Crusader Kings III is grand historical simulation in which the player takes on the role of a medieval ruler and their dynasty, blending roleplaying with traditional strategy map conquest through marriages, alliance-building, intrigue, and warfare. This is the fourth part of a multi-part recap of a Crusader Kings III game that I played from September 2020 through March 2021. The historical start date of the campaign was 867.
I'm going to step out of narration mode for a moment here, so bear with me. The reason I love this game, the reason it and its predecessor share a spot in my top ten games of all time, comes down to the simple genius of taking all of the numbers (army size, wealth, culture, happiness, etc.) that underpin a traditional grand strategy game and putting faces and names to those numbers.
You are not a nation, you are a person, and as a person you have other people you know and care about. To win wars, to build alliances, to hold off rebellions--it all depends on how you approach the game of building (or undermining) interpersonal relationships. And likewise, each strategic or tactical choice you make can come back to bite you in ways that may be insignificant to your success but utterly devastating nonetheless.
Remember Theodelinda? Karlmann's daughter, who survived both smallpox and bubonic plague? Her husband was not so lucky. So Karlmann then arranged a marriage for her to the Lord-Mayor of Pisa. It seemed like a good strategic move at the time; the Lord-Mayor had a decent-sized army at his command.
Not two months later, a message arrived: "Your daughter Theodelinda was killed during the Peasant Uprising in Pisa."

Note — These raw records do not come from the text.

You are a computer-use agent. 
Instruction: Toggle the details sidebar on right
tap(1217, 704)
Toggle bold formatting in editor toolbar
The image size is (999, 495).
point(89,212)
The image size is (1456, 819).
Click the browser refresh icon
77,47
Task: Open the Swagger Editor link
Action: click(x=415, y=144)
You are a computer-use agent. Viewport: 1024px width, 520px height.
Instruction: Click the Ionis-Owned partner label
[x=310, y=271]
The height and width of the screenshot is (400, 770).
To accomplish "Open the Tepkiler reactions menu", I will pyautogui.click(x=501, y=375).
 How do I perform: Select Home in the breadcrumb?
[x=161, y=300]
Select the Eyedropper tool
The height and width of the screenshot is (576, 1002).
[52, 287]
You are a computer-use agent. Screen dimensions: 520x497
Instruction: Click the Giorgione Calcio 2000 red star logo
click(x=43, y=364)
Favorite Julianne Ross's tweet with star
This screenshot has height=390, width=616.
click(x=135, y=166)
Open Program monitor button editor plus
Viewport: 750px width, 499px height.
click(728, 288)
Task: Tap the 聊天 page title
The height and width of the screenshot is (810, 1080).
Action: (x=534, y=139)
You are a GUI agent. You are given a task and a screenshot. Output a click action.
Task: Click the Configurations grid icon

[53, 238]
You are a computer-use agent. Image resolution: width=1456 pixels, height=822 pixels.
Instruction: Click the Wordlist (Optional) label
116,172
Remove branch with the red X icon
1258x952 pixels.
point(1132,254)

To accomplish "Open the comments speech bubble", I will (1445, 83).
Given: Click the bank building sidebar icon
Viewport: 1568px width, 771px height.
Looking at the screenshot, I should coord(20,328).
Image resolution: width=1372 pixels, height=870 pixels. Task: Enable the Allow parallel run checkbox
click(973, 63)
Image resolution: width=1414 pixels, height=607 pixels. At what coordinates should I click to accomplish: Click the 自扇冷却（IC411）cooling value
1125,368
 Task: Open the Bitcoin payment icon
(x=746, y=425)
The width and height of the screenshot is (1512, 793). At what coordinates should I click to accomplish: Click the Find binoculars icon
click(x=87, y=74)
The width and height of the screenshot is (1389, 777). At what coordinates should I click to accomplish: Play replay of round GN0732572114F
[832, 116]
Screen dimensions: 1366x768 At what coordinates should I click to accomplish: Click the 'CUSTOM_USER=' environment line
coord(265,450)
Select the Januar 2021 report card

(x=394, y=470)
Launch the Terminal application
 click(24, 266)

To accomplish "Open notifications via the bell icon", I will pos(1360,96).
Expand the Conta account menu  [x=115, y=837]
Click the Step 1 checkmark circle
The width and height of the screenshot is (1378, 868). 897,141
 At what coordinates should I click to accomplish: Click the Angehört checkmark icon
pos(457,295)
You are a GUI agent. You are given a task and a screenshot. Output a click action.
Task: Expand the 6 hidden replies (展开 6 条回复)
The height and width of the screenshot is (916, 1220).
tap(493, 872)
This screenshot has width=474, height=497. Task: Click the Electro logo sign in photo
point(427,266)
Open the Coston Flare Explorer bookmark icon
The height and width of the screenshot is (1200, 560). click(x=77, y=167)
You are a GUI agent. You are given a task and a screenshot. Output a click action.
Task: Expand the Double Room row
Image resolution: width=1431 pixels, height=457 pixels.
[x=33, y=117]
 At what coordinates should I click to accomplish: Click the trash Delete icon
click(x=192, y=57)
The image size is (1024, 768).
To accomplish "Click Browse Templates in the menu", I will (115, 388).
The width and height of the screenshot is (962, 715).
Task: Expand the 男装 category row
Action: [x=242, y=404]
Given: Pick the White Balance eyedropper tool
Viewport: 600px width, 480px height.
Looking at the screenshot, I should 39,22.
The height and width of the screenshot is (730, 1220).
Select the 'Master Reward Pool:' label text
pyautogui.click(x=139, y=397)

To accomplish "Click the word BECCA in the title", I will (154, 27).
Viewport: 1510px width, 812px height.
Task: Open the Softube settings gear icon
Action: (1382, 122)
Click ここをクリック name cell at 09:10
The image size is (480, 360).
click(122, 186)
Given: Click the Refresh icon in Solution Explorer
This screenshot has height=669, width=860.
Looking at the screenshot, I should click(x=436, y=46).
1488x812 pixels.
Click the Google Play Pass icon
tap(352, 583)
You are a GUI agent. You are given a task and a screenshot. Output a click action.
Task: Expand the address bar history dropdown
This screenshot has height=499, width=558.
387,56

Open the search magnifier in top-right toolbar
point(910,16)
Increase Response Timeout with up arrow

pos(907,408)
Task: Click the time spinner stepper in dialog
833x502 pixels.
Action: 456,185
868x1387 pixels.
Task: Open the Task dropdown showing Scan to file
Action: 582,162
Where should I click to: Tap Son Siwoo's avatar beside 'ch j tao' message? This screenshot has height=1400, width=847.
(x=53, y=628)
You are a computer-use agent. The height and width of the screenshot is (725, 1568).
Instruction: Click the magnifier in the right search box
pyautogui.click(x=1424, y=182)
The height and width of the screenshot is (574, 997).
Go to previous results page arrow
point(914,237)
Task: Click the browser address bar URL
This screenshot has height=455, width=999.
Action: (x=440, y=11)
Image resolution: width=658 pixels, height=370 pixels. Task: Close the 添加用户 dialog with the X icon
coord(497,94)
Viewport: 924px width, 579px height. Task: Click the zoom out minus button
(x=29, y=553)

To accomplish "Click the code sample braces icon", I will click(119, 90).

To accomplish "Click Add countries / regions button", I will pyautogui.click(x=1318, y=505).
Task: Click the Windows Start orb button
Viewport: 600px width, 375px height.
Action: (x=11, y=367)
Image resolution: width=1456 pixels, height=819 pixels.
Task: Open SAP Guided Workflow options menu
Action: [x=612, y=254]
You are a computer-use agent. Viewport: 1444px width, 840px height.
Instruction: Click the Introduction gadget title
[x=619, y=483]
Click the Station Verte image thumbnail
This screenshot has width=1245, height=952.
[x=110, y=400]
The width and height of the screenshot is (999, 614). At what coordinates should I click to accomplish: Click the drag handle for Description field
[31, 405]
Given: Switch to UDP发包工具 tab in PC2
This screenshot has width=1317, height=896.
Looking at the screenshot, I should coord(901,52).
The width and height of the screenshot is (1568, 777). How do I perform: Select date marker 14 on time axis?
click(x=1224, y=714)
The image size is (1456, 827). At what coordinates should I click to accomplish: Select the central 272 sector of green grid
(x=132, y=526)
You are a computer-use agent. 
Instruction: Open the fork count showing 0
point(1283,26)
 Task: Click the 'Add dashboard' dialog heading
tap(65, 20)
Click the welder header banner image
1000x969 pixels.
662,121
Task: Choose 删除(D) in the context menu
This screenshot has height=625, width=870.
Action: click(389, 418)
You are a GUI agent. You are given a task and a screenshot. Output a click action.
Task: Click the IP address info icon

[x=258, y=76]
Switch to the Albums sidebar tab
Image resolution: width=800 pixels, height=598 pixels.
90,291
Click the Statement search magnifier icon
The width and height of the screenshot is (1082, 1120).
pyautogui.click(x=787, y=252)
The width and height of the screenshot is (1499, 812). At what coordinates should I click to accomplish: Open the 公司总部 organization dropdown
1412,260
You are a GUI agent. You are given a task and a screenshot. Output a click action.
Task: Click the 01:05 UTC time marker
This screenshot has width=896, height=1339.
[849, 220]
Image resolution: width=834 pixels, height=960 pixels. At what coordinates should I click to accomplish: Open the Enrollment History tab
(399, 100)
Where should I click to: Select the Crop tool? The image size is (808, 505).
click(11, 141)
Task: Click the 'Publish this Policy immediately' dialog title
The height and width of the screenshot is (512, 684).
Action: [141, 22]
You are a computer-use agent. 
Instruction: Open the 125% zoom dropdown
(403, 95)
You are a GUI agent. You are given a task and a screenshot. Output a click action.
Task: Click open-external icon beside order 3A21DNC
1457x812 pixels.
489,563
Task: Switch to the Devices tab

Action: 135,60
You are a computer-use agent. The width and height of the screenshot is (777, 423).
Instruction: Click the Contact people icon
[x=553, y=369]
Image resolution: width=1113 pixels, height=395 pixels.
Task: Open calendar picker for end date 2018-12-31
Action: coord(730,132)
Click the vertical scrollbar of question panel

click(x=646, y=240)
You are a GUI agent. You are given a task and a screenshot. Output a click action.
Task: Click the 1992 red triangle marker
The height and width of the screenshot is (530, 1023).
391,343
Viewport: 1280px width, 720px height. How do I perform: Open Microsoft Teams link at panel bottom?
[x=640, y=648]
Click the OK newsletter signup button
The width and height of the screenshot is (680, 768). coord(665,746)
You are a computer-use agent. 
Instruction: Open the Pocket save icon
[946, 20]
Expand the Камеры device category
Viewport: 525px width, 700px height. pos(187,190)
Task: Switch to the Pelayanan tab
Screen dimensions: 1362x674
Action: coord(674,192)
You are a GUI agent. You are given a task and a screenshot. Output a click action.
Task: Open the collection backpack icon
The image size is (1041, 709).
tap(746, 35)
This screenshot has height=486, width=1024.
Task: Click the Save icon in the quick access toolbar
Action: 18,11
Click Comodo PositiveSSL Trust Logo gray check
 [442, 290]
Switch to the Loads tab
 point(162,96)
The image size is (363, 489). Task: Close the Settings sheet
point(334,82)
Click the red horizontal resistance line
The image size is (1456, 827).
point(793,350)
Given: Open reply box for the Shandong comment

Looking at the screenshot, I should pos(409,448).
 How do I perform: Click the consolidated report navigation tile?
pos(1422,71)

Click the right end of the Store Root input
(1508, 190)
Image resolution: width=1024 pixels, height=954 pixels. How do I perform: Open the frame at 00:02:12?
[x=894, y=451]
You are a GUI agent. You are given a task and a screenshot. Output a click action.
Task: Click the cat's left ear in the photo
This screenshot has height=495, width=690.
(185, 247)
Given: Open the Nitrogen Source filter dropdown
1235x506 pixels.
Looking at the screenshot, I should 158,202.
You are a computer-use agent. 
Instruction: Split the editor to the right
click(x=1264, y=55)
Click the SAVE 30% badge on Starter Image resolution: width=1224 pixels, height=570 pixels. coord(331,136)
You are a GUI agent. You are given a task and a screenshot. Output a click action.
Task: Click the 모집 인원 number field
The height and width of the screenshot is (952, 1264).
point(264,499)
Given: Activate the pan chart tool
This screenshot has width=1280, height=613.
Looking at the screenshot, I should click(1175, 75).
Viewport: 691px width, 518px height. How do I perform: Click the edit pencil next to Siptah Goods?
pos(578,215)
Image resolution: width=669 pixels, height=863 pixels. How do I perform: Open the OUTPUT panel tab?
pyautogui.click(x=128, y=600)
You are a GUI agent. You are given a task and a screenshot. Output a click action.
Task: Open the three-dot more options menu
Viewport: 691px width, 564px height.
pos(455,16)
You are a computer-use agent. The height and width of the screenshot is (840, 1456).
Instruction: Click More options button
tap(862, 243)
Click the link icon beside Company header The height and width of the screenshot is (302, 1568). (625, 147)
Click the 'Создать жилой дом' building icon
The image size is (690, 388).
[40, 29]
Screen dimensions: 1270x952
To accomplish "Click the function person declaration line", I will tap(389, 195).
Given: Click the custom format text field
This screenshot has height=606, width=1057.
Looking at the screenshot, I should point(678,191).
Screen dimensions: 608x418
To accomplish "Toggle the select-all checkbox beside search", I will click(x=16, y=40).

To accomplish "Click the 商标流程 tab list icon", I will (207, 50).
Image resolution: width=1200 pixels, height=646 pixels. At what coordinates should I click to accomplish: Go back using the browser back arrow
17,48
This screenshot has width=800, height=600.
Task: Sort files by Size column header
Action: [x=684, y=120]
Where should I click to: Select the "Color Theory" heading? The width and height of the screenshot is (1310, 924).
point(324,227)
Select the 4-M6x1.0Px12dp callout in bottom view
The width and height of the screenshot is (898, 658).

You see, what happened is, Theodelinda left her father's court to go live with her husband in Pisa. And there, shortly after, the peasants revolted and sacked the city. And Theodelinda was one of the casualties. If I hadn't arranged that marriage, her character would have remained safely in Regensburg. It turns out, she could survive everything, except her father's poor choice of husbands.
In-game, Karlmann reacted to his daughter's death by taking up drinking. Out of game, as the realization dawned on me that Theodelinda had died this sudden and unhappy death because of my choices--because I had used her like a pawn in my strategic schemes without considering the consequences--I gasped, and then I shouted, "No!" at the screen.
There are very, very few games that are capable of creating those kinds of moments. This was the first in this particular campaign, and it wasn't the last.